▶ Exercise goal:
What you write must match the records exactly, except for the images, which are left out.

▶ Data under study:
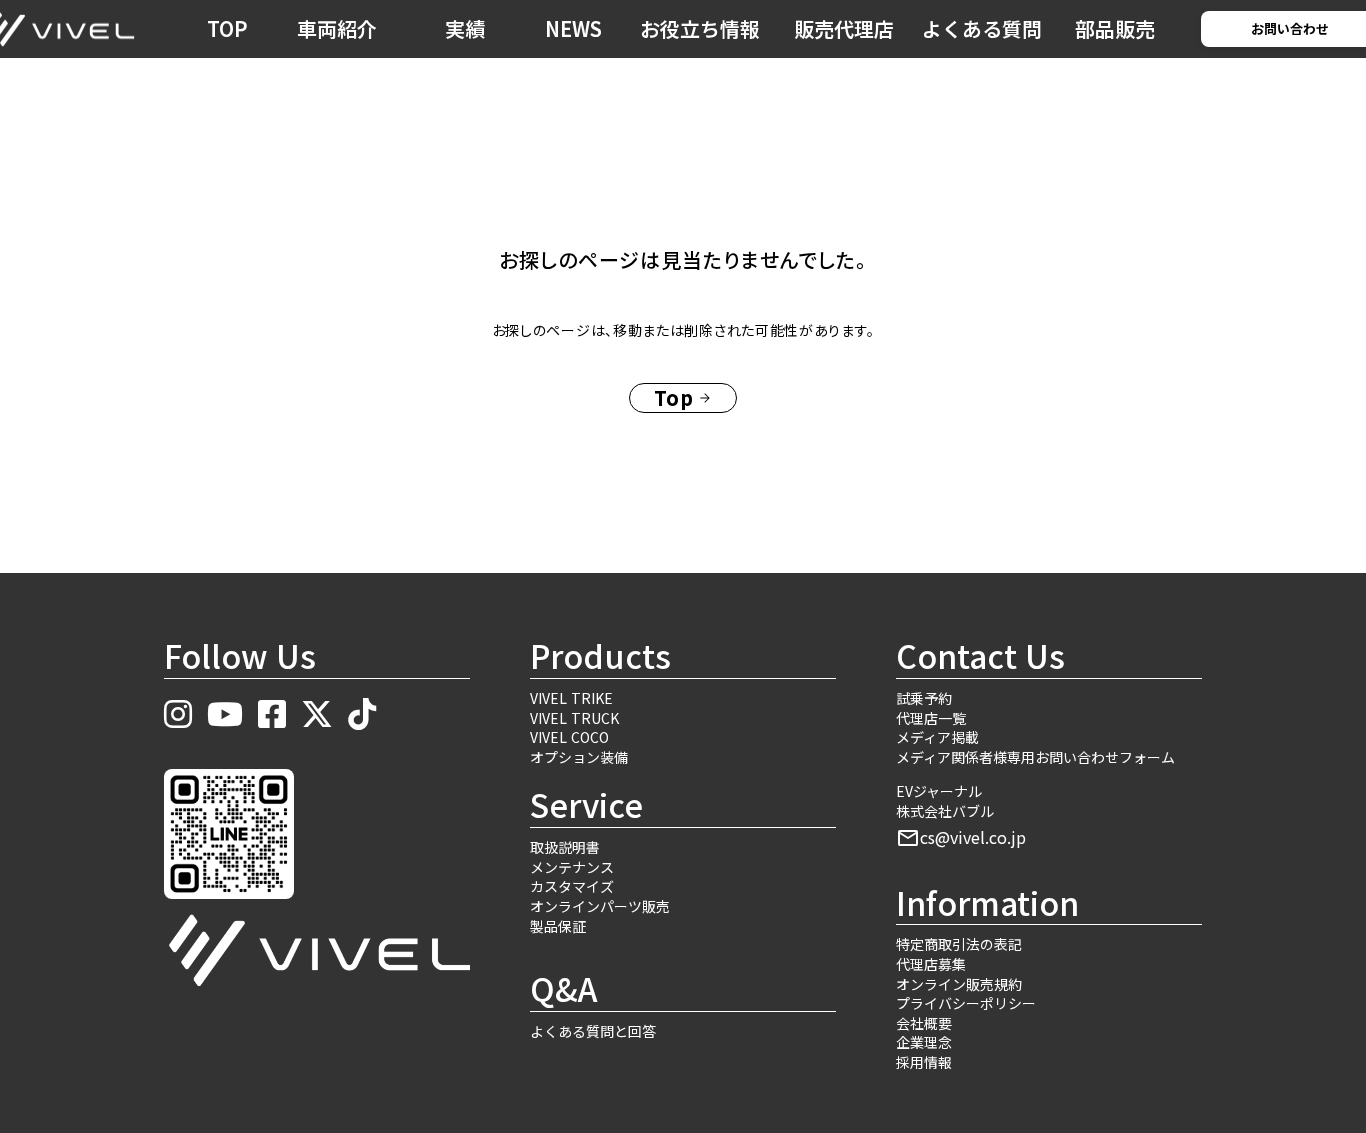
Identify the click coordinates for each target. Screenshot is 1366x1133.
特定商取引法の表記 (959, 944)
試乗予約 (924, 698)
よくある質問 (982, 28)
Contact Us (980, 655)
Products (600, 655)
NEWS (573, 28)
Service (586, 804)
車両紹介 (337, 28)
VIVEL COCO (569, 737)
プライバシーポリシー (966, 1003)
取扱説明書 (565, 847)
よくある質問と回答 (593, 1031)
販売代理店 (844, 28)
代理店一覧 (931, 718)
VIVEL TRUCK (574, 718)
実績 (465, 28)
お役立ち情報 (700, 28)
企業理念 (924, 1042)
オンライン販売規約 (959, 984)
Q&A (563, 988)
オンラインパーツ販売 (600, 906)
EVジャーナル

▶ Solved problem:
Identify the click coordinates for each target. Screenshot is 1366x1133.
特定商取引法の表記 (959, 944)
試乗予約 (924, 698)
よくある質問 (982, 28)
Contact Us (980, 655)
Products (600, 655)
NEWS (573, 28)
Service (586, 804)
車両紹介 (337, 28)
VIVEL COCO (569, 737)
プライバシーポリシー (966, 1003)
取扱説明書 (565, 847)
よくある質問と回答 (593, 1031)
販売代理店 (844, 28)
代理店一覧 (931, 718)
VIVEL TRUCK (574, 718)
実績 (465, 28)
お役立ち情報 (700, 28)
企業理念 (924, 1042)
オンライン販売規約 (959, 984)
Q&A (563, 988)
オンラインパーツ販売 (600, 906)
EVジャーナル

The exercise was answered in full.